County officials proposed the 0.375 percent sales tax to pay off capital improvement bonds that would be sold to raise up to $9 million to build the 92-inmate-capacity jail and sheriff’s office on county-owned land on Airport Road near Interstate 40 in north Ozark. The tax will expire when the bonds are paid off in about 17 years.
The 0.125 percent sales tax proposed by the Quorum Court will generate an estimated $123,000 a year for the county, which will be used for additional operating expenses to run the larger jail.
County Clerk DeAnna Schmalz said 768 votes were cast early in the week before Tuesday’s election, with 200 on Monday alone. She said Franklin County has 9,707 registered voters.
The special election in Franklin County was one of the first in the state since reinstatement of a law requiring voters to show identification before being allowed to vote. Schmalz said a few people complained during early voting about having to show identification, but only two cast provisional votes.
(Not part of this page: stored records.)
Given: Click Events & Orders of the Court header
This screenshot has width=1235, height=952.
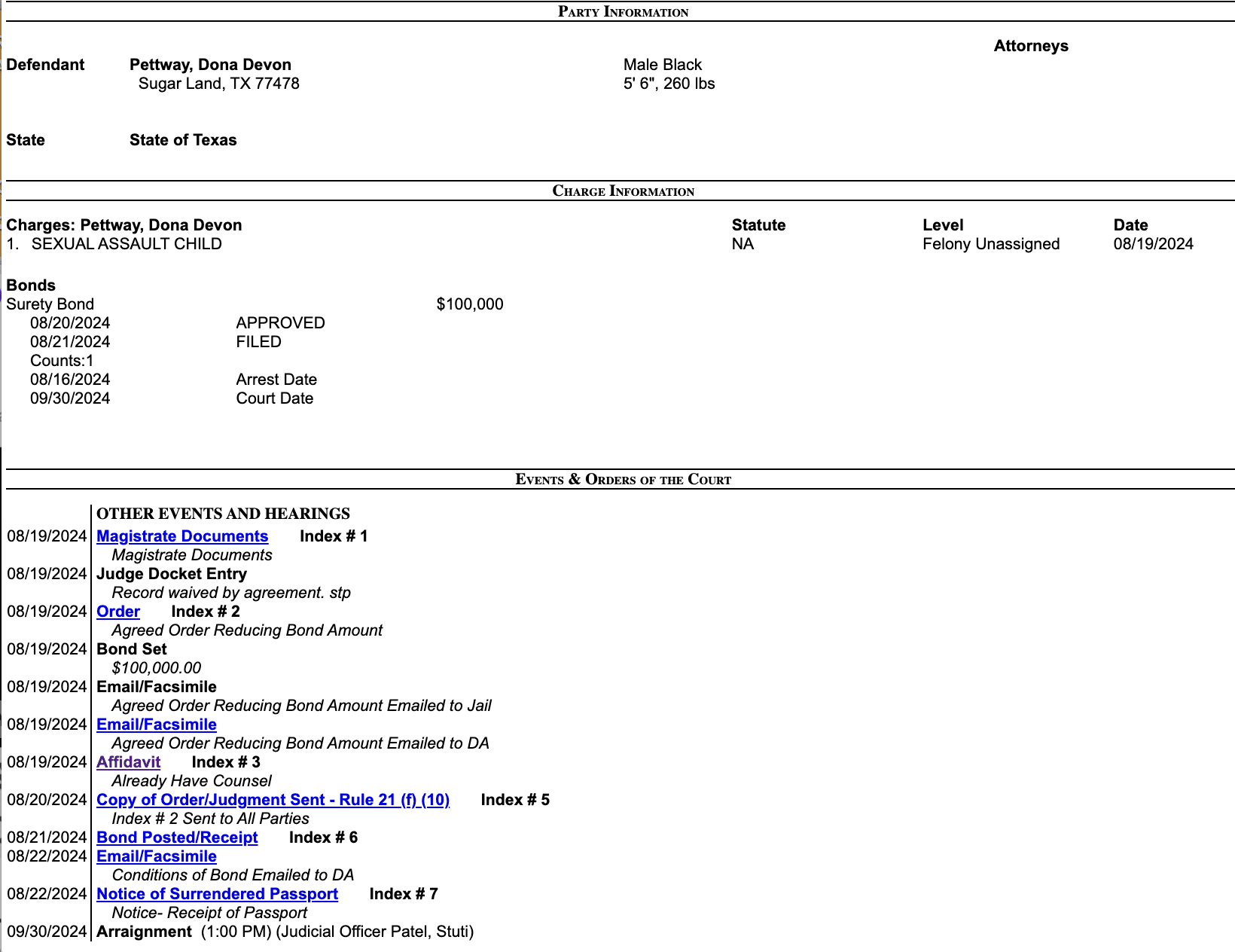Looking at the screenshot, I should (623, 479).
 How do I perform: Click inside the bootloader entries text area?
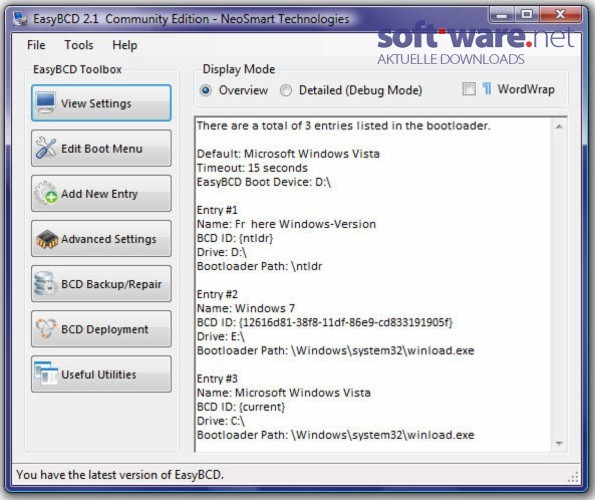pos(373,284)
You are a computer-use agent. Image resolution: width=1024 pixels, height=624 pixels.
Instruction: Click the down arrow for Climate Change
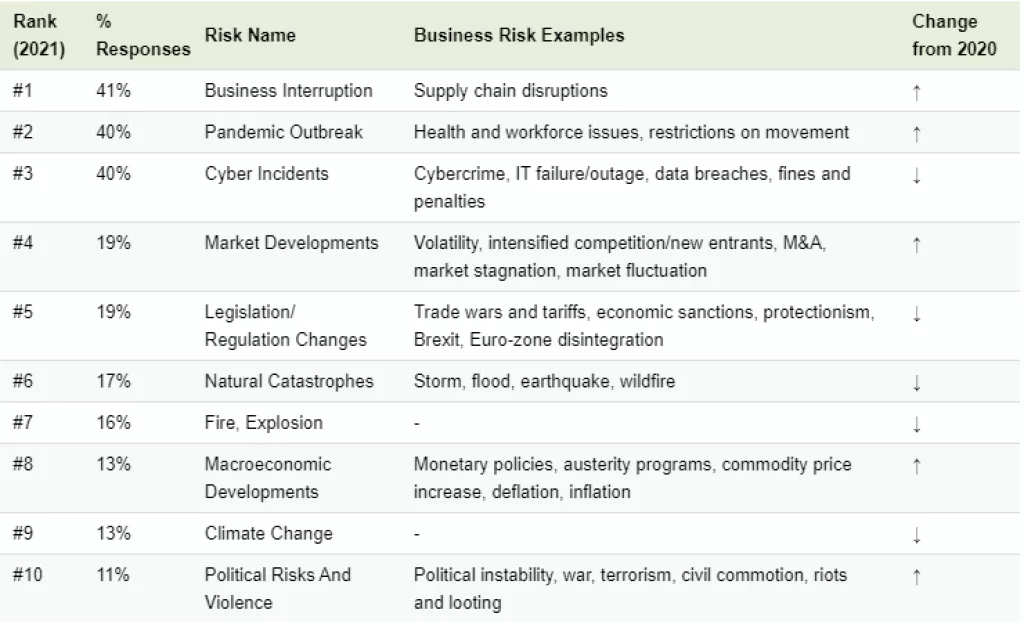916,535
Schmalz attributed that high level of compliance to the widespread publicity about the law throughout Franklin County. She said she went on the radio to talk about the requirements of the law, and articles had been published about it in area newspapers.
With passage of the tax increases, county officials can replace the 44-year-old jail that has a capacity of 26 prisoners but often holds more than 40.
The 5th Judicial Circuit Criminal Detention Facilities Review Committee has found that the county jail has violated state jail standards for years. In a 2016 inspection report, the commission found 14 violations, among them insufficient jail staffing, inability to separate inmates by classification, insufficient cell space, and too little space for security equipment and cleaning supplies.
Boen, who gave tours to highlight the jail’s poor condition leading up to the election, has said the jail is not safe for prisoners or jail staff members.
Before Tuesday’s election, officials said that without a new jail, the county might have had to convert the lockup to a facility that could hold prisoners for only 24 hours. Franklin County would have had to pay another county to house its prisoners, and the sheriff’s office would have had to bear the cost for its inmates’ medical needs and of transporting them back and forth to the county for court. Boen and Bowman said having to house county prisoners in another county would have cost more than the county could afford.
With passage of the tax increases, county officials can replace the 44-yearold jail that has a capacity of 26 prisoners but often holds more than 40.